» **Required work**:
Please output all the entries word for word, without the pictures.

» **Data for this exercise**:
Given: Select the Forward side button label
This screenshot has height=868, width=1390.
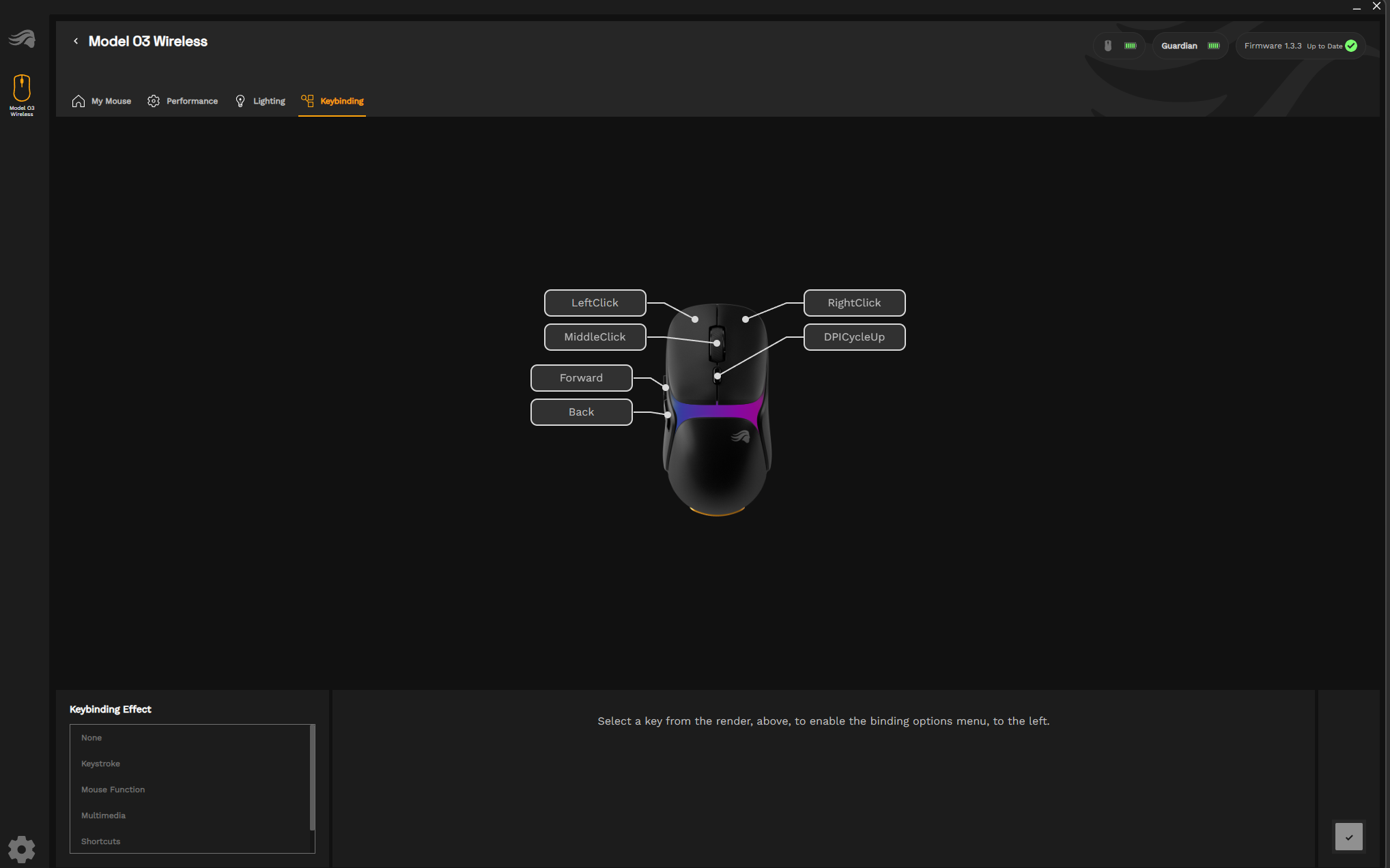Looking at the screenshot, I should 581,378.
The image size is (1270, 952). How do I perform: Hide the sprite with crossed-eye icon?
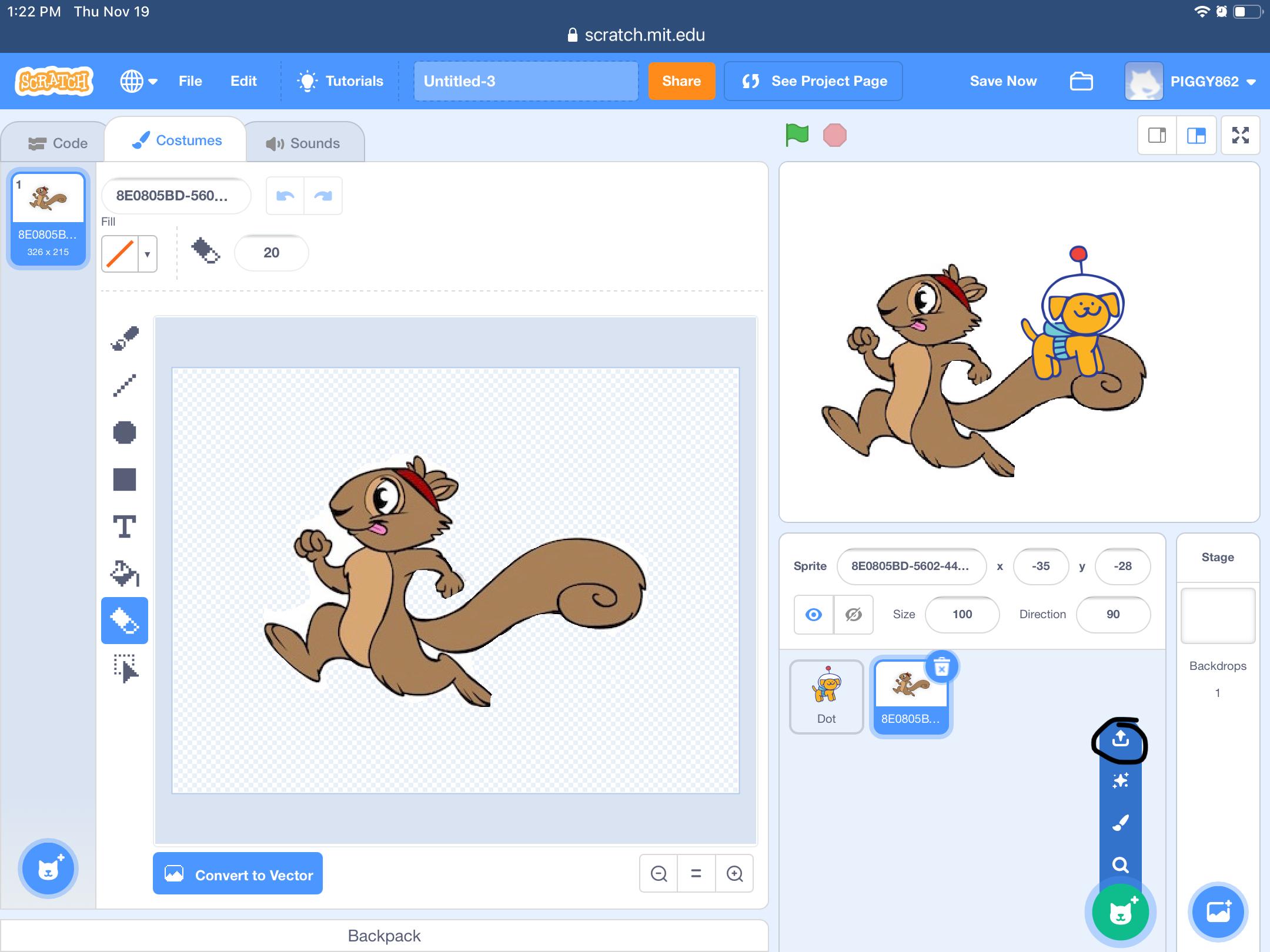pos(853,615)
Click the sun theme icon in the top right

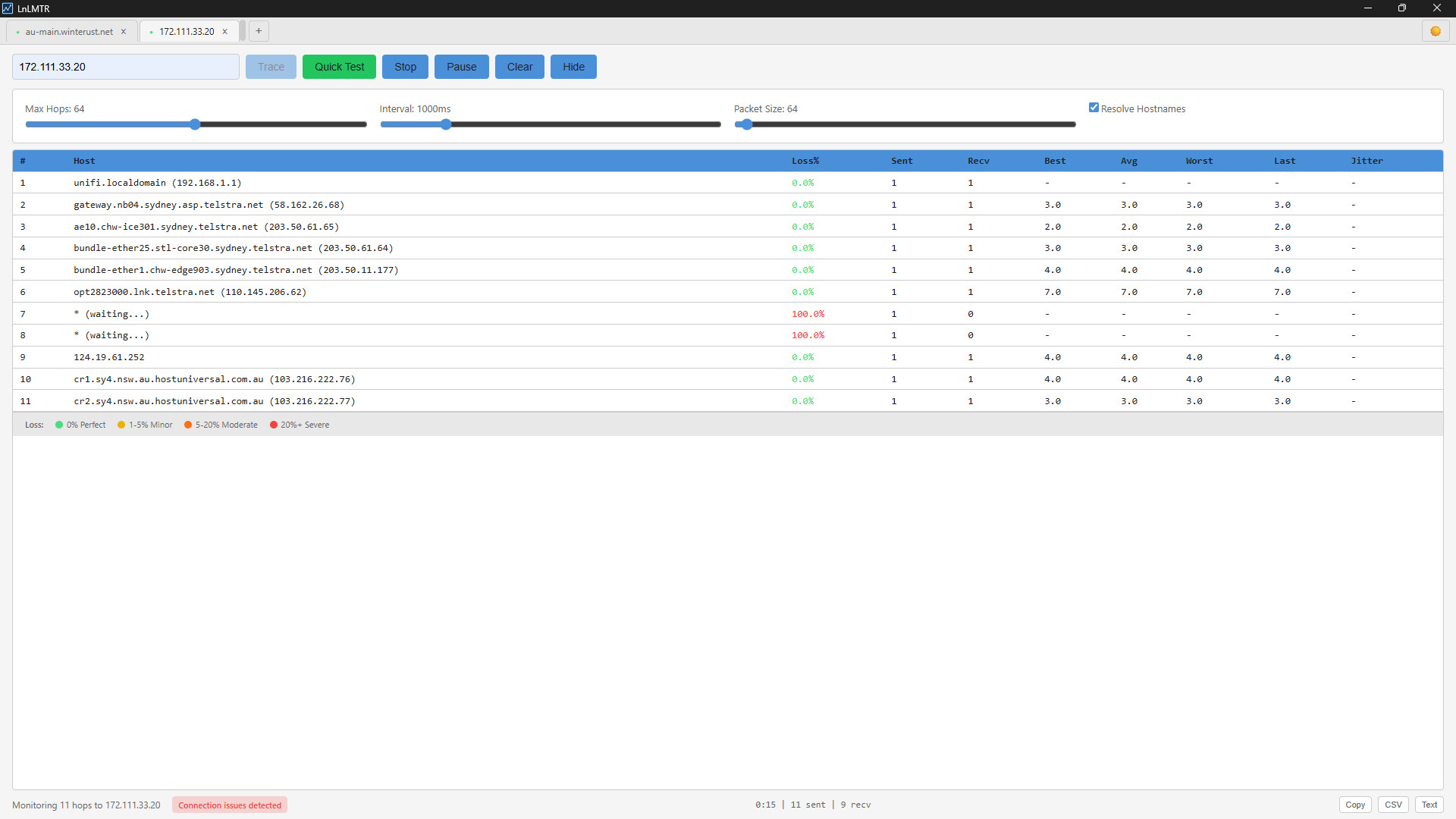coord(1436,31)
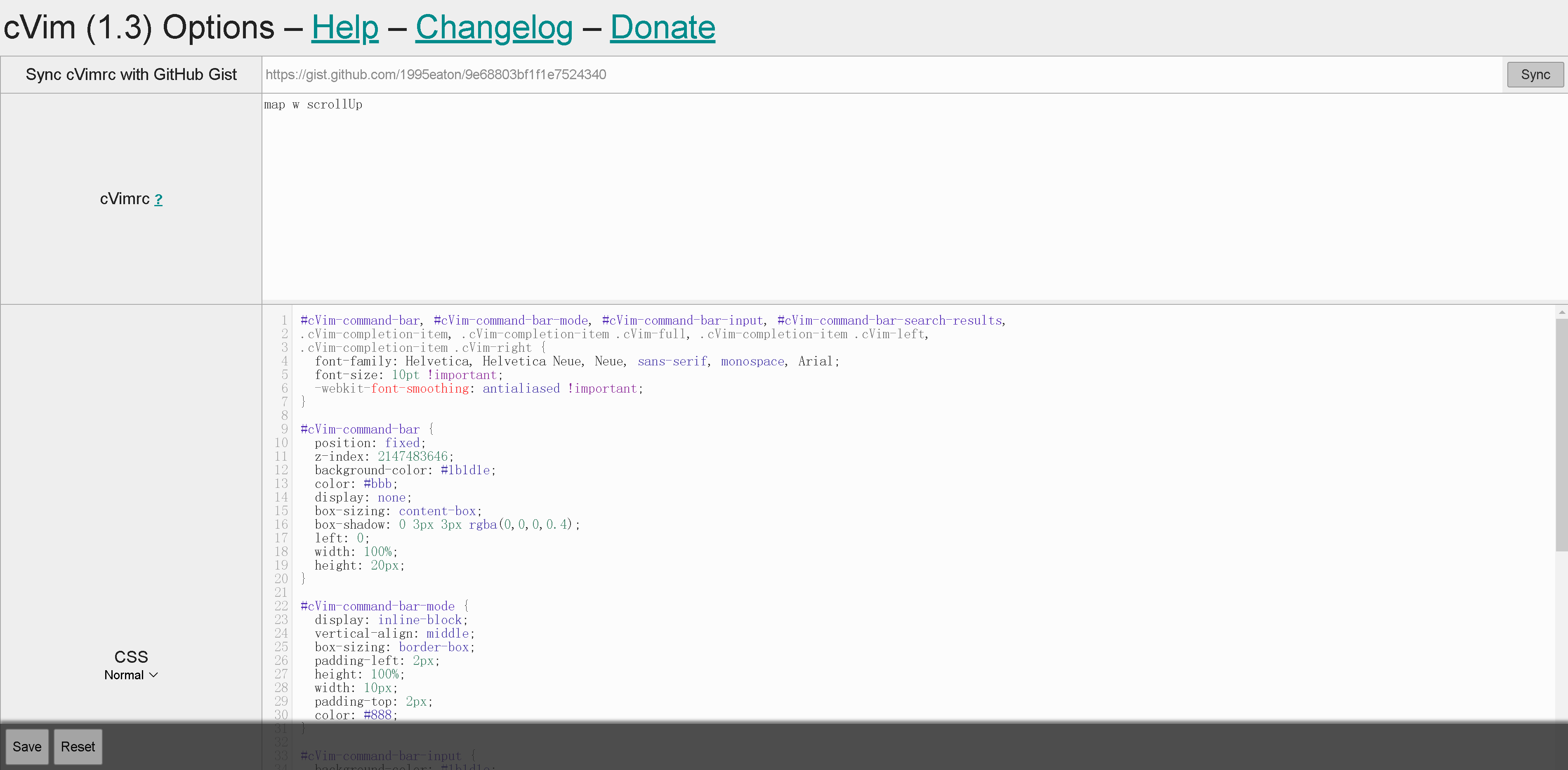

» **Solution to the exercise**:
Given: Select the Forward side button label
This screenshot has height=868, width=1390.
Looking at the screenshot, I should 581,378.
The image size is (1270, 952). How do I perform: Hide the sprite with crossed-eye icon?
pos(853,615)
Click the sun theme icon in the top right

coord(1436,31)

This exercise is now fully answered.